◆ **Exercise inputs**:
○ ○ ○ ○

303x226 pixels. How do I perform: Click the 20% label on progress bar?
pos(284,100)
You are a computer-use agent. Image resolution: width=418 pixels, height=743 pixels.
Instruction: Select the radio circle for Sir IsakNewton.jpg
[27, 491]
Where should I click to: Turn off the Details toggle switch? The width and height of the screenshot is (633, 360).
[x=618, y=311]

○ ○ ○ ○

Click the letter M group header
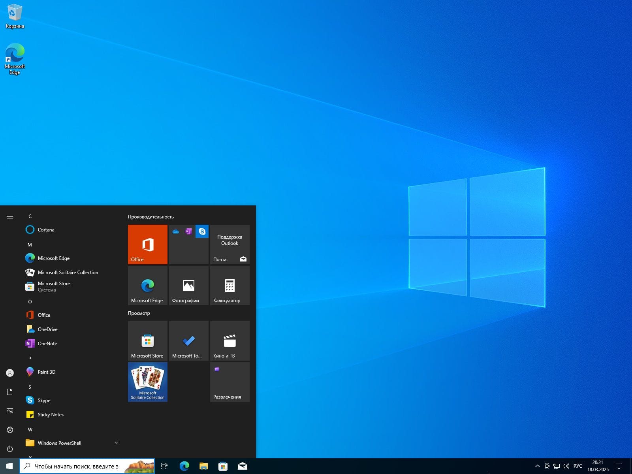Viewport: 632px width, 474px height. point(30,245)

○ ○ ○ ○

◆ **Exercise aim**: Please filter the data above and copy out every line that contains the string "pixels".

◆ **Right answer**:
303x226 pixels. How do I perform: Click the 20% label on progress bar?
You are a computer-use agent. Image resolution: width=418 pixels, height=743 pixels.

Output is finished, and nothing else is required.